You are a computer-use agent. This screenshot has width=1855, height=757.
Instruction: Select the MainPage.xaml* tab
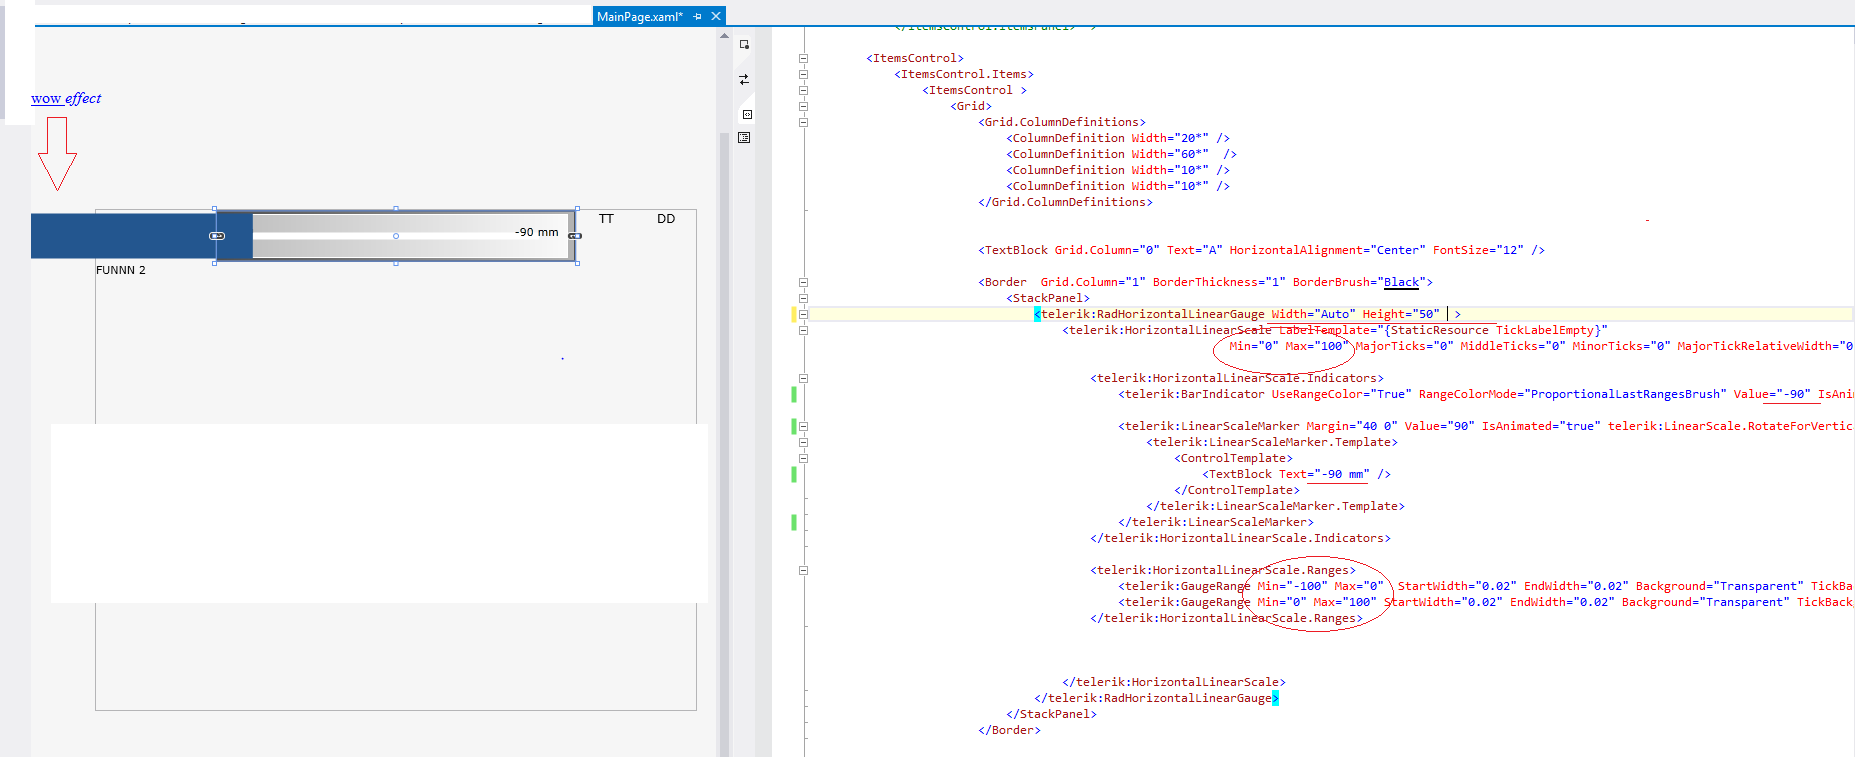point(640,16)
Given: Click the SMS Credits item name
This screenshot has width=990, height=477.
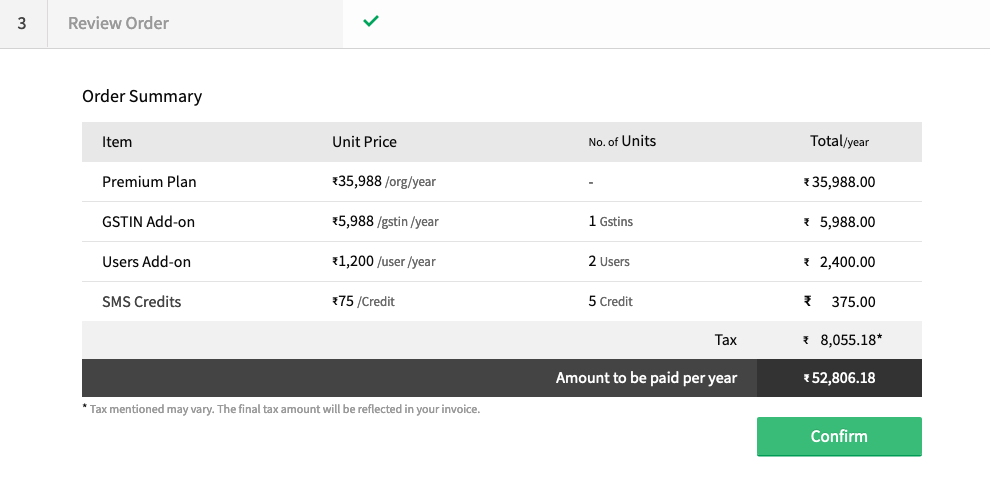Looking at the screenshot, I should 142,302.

◆ Assignment
Copy each line of the records above exactly as written. Do not carry over any picture.

◆ Reply
You are a computer-use agent. This screenshot has width=1855, height=757.
Instruction: Select the MainPage.xaml* tab
point(640,16)
Given: Click the SMS Credits item name
This screenshot has width=990, height=477.
Looking at the screenshot, I should 142,302.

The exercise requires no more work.